--- Provided data Enclosed Below ---

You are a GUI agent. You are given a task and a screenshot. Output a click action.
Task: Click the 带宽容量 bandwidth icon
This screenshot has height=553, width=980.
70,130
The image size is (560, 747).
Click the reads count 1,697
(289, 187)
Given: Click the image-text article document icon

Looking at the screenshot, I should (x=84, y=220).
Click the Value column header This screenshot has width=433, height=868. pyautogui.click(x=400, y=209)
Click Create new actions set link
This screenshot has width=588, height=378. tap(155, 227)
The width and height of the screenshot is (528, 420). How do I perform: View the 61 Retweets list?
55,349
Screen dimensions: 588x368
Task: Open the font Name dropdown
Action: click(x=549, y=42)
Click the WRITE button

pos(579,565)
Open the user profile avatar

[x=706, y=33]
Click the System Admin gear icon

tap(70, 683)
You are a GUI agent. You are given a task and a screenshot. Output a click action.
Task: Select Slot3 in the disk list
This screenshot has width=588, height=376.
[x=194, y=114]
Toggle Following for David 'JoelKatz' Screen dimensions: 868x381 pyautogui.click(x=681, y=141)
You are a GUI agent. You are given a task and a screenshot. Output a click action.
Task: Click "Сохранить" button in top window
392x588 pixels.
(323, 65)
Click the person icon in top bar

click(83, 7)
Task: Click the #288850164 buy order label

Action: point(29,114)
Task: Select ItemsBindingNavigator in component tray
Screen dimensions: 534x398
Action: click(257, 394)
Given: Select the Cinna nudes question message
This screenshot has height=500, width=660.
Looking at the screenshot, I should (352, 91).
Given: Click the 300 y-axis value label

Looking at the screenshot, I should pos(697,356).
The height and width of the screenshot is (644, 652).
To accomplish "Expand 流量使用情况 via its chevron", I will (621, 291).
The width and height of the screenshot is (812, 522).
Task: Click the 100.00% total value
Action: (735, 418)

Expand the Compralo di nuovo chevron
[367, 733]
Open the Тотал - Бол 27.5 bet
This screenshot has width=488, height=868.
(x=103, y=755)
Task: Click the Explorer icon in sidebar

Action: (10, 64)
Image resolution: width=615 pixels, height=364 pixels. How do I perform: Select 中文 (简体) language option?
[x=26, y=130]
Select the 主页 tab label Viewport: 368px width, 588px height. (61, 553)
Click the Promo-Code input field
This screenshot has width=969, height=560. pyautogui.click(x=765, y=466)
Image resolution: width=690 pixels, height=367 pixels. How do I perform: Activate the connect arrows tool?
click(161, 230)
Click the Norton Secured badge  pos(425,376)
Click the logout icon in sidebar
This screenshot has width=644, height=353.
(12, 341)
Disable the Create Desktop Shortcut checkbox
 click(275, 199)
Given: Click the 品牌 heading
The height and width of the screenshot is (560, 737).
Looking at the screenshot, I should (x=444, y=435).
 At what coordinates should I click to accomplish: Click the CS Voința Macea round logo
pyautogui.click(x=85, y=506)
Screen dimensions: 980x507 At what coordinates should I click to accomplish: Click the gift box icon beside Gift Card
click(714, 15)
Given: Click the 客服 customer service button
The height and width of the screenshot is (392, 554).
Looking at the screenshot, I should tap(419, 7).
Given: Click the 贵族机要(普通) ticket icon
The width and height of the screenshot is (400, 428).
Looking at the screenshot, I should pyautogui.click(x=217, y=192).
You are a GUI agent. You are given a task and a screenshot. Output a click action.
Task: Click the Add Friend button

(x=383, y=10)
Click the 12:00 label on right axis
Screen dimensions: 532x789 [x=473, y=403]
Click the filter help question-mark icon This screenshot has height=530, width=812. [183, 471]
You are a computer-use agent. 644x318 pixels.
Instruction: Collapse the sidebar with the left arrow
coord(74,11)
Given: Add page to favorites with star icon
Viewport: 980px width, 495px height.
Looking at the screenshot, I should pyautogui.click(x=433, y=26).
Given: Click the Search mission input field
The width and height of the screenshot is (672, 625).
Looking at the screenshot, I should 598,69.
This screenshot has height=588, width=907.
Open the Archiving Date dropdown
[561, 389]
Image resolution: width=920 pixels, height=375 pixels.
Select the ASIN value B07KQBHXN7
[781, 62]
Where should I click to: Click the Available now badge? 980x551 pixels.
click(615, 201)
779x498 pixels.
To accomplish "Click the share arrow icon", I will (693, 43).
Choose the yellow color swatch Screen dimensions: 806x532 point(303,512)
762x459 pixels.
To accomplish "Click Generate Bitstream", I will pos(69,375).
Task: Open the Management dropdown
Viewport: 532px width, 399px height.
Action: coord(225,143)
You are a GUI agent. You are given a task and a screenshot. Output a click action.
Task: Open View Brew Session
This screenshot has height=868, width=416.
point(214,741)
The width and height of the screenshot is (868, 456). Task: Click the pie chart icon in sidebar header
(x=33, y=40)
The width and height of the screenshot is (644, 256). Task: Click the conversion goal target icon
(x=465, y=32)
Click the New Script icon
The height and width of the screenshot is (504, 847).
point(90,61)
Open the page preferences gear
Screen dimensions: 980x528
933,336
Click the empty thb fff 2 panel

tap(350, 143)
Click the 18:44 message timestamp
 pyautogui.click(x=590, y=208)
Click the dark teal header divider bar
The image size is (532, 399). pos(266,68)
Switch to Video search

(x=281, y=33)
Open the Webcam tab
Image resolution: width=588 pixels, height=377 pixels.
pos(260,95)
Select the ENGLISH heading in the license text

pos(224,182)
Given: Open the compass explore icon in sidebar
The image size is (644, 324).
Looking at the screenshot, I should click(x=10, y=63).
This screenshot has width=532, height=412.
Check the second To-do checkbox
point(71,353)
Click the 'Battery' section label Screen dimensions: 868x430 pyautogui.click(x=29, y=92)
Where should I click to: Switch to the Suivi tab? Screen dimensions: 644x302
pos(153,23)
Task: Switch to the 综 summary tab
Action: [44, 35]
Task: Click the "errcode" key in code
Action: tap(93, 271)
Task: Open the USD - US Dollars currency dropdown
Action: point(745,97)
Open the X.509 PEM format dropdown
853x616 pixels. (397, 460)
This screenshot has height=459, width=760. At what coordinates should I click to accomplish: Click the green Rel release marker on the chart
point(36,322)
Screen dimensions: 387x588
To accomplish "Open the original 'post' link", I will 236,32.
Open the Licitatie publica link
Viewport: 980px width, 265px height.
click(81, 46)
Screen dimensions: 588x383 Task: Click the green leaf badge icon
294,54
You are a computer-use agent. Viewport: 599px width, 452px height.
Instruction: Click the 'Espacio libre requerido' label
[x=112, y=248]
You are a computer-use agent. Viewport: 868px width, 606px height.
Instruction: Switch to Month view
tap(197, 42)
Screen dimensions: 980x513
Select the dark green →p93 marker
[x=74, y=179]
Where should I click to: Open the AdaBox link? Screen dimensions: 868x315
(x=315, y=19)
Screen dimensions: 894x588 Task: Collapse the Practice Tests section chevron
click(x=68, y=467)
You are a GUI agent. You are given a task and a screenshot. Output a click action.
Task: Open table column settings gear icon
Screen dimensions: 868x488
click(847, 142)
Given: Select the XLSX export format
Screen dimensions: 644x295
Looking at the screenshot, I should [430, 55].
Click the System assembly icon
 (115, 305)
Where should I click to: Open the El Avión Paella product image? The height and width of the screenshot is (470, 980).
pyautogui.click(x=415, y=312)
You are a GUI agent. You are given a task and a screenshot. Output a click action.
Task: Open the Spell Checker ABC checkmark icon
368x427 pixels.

--- End of Enclosed Provided data ---

## Work required
Your task is to count the lines of the records that contain "question". Answer with only that number.

## Answer to the exercise
2